§ **Work order**
Your task is to write out exactly the lines from the line containing "[button] (281, 78)" through the end of the records, inclusive at both ends.

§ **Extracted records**
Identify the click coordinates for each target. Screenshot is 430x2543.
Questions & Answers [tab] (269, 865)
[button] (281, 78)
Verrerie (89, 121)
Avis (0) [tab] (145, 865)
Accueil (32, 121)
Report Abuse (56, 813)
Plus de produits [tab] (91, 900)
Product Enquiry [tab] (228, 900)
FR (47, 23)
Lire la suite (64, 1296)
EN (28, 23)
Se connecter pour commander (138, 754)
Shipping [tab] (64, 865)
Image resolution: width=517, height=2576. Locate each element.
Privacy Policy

§ **Output for this exercise**
[button] (281, 78)
Verrerie (89, 121)
Avis (0) [tab] (145, 865)
Accueil (32, 121)
Report Abuse (56, 813)
Plus de produits [tab] (91, 900)
Product Enquiry [tab] (228, 900)
FR (47, 23)
Lire la suite (64, 1296)
EN (28, 23)
Se connecter pour commander (138, 754)
Shipping [tab] (64, 865)
Image resolution: width=517, height=2576. Locate each element.
Privacy Policy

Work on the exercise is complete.